***** DATA FOR THE TASK *****
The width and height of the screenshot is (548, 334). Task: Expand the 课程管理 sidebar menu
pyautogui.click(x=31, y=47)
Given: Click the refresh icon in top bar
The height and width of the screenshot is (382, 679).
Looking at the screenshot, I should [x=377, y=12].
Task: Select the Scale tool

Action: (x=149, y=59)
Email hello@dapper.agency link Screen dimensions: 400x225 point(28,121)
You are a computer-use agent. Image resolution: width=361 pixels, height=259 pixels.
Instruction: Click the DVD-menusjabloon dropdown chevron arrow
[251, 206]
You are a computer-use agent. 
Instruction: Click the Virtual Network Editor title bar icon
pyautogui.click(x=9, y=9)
*****
***** DATA FOR THE TASK *****
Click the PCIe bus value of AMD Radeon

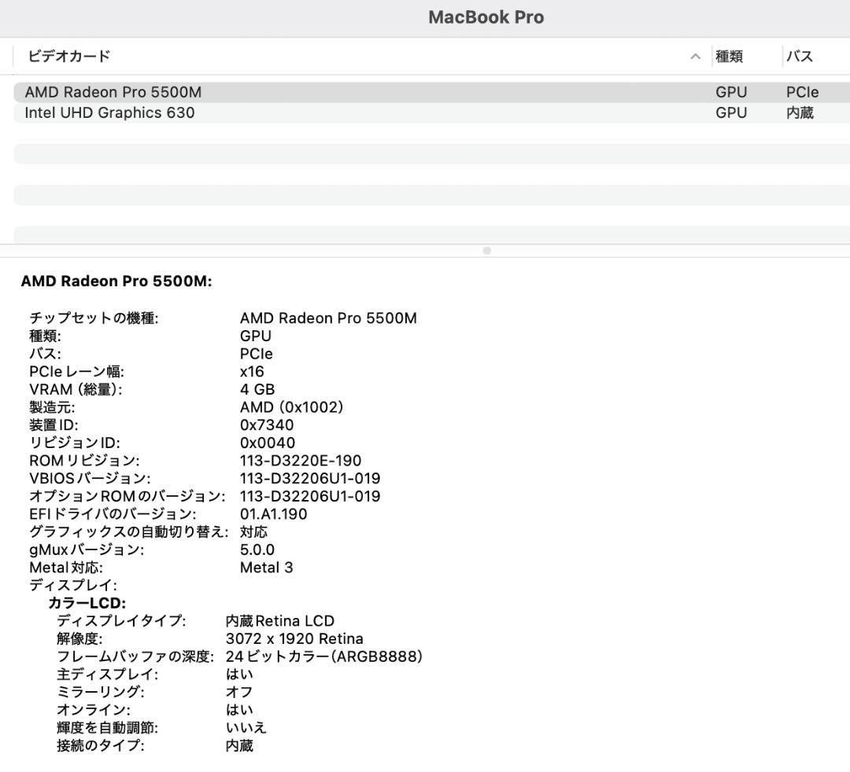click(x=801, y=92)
*****
■ EXERCISE REQUIREMENTS ■
Each line of the material with the word "agent" in it should be listed.

■ EXERCISE OUTPUT ■
You are a computer-use agent. Image resolution: width=361 pixels, height=259 pixels.
You are a computer-use agent. 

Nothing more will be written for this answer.